[[ THE DATA, beginning ]]
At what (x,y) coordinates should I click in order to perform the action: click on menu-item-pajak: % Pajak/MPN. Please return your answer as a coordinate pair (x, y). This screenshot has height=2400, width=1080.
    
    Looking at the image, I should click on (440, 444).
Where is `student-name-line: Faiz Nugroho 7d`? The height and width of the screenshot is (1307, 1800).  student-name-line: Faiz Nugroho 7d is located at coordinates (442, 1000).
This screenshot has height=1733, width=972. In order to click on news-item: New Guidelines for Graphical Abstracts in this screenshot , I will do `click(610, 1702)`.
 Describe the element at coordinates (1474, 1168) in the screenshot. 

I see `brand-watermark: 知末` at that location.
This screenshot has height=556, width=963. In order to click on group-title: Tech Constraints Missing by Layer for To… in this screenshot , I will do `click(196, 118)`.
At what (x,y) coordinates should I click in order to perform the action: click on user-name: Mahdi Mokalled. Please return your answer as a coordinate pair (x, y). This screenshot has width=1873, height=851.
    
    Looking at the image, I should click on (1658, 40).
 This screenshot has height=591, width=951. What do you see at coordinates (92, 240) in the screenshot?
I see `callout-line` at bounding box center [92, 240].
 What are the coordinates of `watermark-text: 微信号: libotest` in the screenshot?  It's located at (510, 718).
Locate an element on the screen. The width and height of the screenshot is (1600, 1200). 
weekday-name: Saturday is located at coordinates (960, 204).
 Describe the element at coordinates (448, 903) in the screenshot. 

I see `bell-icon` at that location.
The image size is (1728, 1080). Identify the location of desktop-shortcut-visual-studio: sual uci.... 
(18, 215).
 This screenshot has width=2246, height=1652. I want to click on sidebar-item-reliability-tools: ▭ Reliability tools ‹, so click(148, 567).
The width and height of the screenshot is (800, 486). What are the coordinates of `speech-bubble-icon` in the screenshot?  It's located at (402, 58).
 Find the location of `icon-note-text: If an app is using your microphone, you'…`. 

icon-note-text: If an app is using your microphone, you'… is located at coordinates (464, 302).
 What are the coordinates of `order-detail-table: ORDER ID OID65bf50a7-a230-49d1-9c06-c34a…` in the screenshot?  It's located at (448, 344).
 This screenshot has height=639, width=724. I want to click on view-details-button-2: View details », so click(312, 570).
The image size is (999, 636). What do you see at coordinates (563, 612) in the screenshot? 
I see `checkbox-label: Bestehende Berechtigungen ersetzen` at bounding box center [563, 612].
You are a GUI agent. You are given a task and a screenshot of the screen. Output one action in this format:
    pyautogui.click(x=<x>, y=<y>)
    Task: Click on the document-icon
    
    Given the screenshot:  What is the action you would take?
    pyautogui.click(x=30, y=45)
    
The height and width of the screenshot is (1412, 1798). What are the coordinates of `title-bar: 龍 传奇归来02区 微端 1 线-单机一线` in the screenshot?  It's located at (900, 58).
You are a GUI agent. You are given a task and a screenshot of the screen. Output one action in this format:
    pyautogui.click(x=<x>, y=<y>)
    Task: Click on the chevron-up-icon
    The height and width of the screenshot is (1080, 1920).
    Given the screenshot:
[[ THE DATA, end ]]
Rewrite all the entries above with "GUI agent" changed to "screen agent", keeping everything else the same.

At what (x,y) coordinates should I click in order to perform the action: click on menu-item-pajak: % Pajak/MPN. Please return your answer as a coordinate pair (x, y). This screenshot has height=2400, width=1080.
    
    Looking at the image, I should click on (440, 444).
Where is `student-name-line: Faiz Nugroho 7d`? The height and width of the screenshot is (1307, 1800).  student-name-line: Faiz Nugroho 7d is located at coordinates (442, 1000).
This screenshot has height=1733, width=972. In order to click on news-item: New Guidelines for Graphical Abstracts in this screenshot , I will do `click(610, 1702)`.
 Describe the element at coordinates (1474, 1168) in the screenshot. 

I see `brand-watermark: 知末` at that location.
This screenshot has height=556, width=963. In order to click on group-title: Tech Constraints Missing by Layer for To… in this screenshot , I will do `click(196, 118)`.
At what (x,y) coordinates should I click in order to perform the action: click on user-name: Mahdi Mokalled. Please return your answer as a coordinate pair (x, y). This screenshot has width=1873, height=851.
    
    Looking at the image, I should click on (1658, 40).
 This screenshot has height=591, width=951. What do you see at coordinates (92, 240) in the screenshot?
I see `callout-line` at bounding box center [92, 240].
 What are the coordinates of `watermark-text: 微信号: libotest` in the screenshot?  It's located at (510, 718).
Locate an element on the screen. The width and height of the screenshot is (1600, 1200). 
weekday-name: Saturday is located at coordinates (960, 204).
 Describe the element at coordinates (448, 903) in the screenshot. 

I see `bell-icon` at that location.
The image size is (1728, 1080). Identify the location of desktop-shortcut-visual-studio: sual uci.... 
(18, 215).
 This screenshot has width=2246, height=1652. I want to click on sidebar-item-reliability-tools: ▭ Reliability tools ‹, so click(148, 567).
The width and height of the screenshot is (800, 486). What are the coordinates of `speech-bubble-icon` in the screenshot?  It's located at (402, 58).
 Find the location of `icon-note-text: If an app is using your microphone, you'…`. 

icon-note-text: If an app is using your microphone, you'… is located at coordinates (464, 302).
 What are the coordinates of `order-detail-table: ORDER ID OID65bf50a7-a230-49d1-9c06-c34a…` in the screenshot?  It's located at (448, 344).
 This screenshot has height=639, width=724. I want to click on view-details-button-2: View details », so click(312, 570).
The image size is (999, 636). What do you see at coordinates (563, 612) in the screenshot? 
I see `checkbox-label: Bestehende Berechtigungen ersetzen` at bounding box center [563, 612].
You are a screen agent. You are given a task and a screenshot of the screen. Output one action in this format:
    pyautogui.click(x=<x>, y=<y>)
    Task: Click on the document-icon
    
    Given the screenshot:  What is the action you would take?
    pyautogui.click(x=30, y=45)
    
The height and width of the screenshot is (1412, 1798). What are the coordinates of `title-bar: 龍 传奇归来02区 微端 1 线-单机一线` in the screenshot?  It's located at (900, 58).
You are a screen agent. You are given a task and a screenshot of the screen. Output one action in this format:
    pyautogui.click(x=<x>, y=<y>)
    Task: Click on the chevron-up-icon
    The height and width of the screenshot is (1080, 1920).
    Given the screenshot:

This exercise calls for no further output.